Sorority House Massacre
Night Frenzy
Nighty Nightmare

Rated: R
Run Time: 73 (!) minutes
Production Company: A We Fuck Sheep Production
Director: Carol Frank (and she never worked in Hollywood again)
Starring: Angela O'Neal, Wendy Martel,l Katie Ross
T & A:Yes, but it's f(ph)at titty

Jesus: Built my hotrod

"Who'll Survive the Final Exam?!?"

You've seen this movie before. It may have been called Slumber Party Massacre, Final Exam, or The House on Sorority Row, but the movie is the same. Girls in nighties alone in the sorority house ready to party with their boyfriends that will be showing up fashionably late while a killer that has escaped from the mental institution hunts them down. This plot has been used and re-used over and over, but we still come back for more... more blood, more fantastic kills, and, of course, more titty. But before I regale you with tales of the movie's highs and lows, I must give you the obligatory plot summary.

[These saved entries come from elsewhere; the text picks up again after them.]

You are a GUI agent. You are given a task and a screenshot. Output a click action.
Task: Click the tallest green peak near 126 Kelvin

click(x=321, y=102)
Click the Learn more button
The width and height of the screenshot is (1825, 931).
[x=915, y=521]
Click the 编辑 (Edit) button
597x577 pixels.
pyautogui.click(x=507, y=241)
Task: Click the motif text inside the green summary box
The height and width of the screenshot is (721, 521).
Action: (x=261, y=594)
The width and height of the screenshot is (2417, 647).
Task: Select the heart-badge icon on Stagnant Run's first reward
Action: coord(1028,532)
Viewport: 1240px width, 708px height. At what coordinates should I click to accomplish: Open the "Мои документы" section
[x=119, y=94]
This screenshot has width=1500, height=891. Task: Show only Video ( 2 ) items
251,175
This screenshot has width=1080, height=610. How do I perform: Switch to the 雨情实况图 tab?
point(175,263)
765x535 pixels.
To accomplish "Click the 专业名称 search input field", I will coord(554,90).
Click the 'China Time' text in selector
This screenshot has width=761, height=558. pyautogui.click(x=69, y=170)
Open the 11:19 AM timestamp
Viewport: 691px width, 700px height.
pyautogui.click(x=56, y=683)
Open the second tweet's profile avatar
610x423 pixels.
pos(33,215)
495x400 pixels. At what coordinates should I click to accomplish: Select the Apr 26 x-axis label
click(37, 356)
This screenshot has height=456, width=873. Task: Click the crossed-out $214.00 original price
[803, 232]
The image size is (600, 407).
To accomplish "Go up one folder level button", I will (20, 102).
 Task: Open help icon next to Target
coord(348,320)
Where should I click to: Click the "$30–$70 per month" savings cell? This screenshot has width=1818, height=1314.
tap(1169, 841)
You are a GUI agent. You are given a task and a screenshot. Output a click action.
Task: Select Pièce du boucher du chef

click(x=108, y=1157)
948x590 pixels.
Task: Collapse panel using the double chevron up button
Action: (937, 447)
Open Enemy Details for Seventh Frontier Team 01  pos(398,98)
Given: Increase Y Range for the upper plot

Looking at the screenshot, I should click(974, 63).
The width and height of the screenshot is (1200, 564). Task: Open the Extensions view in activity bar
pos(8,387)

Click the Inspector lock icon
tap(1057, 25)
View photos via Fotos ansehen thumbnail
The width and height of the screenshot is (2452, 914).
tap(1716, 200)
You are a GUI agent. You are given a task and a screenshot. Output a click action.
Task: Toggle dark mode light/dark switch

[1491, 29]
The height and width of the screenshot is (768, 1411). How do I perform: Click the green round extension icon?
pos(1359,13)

Beth has decided to join the Fuck me Fuck me Fuck me Sorority. She moves in during Memorial weekend, so everybody is heading out to party and she is left alone with three other 'sisters' in the house for the weekend. Since the house mother is away they decide to plan a Teepee Fuck-Fest with their respective boyfriends. The night she moves into the house she starts having nightmares about a killer chasing her around the house with a knife. As the film progresses the nightmares become worse and more realistic. Meanwhile, across town at the friendly neighborhood mental institution (right next to El Santo's house) a psychopathic killer has escaped with a lust for blood... Beth's blood.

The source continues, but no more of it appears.